* ROWS *
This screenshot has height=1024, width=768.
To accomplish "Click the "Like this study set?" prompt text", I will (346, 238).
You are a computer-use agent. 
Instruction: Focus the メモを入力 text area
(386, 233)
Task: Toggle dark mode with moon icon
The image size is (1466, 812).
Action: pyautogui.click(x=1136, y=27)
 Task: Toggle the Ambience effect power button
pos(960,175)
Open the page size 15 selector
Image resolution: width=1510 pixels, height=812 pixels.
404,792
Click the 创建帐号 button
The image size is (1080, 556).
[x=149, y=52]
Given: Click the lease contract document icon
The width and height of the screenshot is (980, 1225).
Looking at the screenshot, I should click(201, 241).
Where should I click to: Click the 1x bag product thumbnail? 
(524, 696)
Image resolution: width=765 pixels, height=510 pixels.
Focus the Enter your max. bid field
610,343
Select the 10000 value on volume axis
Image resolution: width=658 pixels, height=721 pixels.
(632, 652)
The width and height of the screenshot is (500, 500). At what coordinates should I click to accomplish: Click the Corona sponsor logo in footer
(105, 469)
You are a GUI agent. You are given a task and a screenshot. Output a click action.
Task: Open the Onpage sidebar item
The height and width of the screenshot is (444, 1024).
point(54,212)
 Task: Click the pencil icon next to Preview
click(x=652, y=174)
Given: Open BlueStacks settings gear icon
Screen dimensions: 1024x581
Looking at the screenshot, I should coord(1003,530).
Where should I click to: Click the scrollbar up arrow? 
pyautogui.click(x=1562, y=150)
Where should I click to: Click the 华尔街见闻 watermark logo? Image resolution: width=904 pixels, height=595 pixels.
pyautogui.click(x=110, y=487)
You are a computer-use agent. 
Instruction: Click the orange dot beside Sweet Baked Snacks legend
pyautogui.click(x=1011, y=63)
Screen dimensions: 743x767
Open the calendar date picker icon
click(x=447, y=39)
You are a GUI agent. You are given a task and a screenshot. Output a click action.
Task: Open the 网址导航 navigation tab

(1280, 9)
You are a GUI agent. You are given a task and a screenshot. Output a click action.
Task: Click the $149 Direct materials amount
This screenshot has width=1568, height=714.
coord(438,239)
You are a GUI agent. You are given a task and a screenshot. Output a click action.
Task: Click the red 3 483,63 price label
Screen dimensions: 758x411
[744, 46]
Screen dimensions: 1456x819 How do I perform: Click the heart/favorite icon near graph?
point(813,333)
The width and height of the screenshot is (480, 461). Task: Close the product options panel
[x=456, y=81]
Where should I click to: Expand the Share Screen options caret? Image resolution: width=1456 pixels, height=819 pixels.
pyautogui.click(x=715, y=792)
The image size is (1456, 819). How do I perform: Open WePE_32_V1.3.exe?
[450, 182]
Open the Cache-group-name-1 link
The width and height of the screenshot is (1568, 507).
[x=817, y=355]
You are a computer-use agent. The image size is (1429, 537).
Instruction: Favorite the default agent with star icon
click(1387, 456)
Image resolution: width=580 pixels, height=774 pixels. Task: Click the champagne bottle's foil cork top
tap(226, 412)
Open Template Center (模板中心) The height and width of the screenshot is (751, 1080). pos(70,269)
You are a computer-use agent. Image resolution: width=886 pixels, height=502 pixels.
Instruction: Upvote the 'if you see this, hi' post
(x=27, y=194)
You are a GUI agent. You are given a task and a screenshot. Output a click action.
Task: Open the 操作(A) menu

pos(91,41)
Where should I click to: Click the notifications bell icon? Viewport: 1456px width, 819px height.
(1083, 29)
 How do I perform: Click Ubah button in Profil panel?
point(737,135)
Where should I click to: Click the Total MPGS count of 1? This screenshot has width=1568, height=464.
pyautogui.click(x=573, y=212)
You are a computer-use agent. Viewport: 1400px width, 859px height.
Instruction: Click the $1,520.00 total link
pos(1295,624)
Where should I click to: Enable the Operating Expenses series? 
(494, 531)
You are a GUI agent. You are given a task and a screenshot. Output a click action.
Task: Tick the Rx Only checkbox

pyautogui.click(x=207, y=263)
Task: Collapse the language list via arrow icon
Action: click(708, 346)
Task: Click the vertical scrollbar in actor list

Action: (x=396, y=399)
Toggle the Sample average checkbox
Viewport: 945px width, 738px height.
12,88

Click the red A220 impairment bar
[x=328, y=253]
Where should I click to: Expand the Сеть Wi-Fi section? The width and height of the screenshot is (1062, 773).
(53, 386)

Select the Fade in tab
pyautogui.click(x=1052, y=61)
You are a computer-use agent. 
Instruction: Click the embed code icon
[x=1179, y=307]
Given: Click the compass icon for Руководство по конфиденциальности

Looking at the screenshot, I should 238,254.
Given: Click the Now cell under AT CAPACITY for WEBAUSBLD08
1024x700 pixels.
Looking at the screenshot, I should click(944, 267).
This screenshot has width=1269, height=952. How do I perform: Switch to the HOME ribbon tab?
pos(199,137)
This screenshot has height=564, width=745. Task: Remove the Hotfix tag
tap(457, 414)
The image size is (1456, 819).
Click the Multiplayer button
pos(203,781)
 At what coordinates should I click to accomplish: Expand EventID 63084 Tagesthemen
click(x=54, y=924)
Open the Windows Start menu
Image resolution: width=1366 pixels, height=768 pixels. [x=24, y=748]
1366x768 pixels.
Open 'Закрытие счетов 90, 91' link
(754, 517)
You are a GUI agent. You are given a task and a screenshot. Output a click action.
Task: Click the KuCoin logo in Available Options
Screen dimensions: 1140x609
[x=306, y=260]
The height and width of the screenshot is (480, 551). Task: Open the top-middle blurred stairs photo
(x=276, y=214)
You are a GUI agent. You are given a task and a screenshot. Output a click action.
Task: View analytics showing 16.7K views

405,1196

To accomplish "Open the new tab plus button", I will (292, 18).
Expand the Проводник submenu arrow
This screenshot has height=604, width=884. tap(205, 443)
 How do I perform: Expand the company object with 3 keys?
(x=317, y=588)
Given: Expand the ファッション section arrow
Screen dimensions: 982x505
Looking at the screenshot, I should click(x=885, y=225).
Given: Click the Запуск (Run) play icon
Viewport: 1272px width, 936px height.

* TASK TO CARRY OUT *
Write out the records again word for word, starting at the line that contains "Open Template Center" and ending at the line that contains "point(737,135)", with both of those lines included.

* FINISHED TASK *
Open Template Center (模板中心) The height and width of the screenshot is (751, 1080). pos(70,269)
You are a computer-use agent. Image resolution: width=886 pixels, height=502 pixels.
Instruction: Upvote the 'if you see this, hi' post
(x=27, y=194)
You are a GUI agent. You are given a task and a screenshot. Output a click action.
Task: Open the 操作(A) menu

pos(91,41)
Where should I click to: Click the notifications bell icon? Viewport: 1456px width, 819px height.
(1083, 29)
 How do I perform: Click Ubah button in Profil panel?
point(737,135)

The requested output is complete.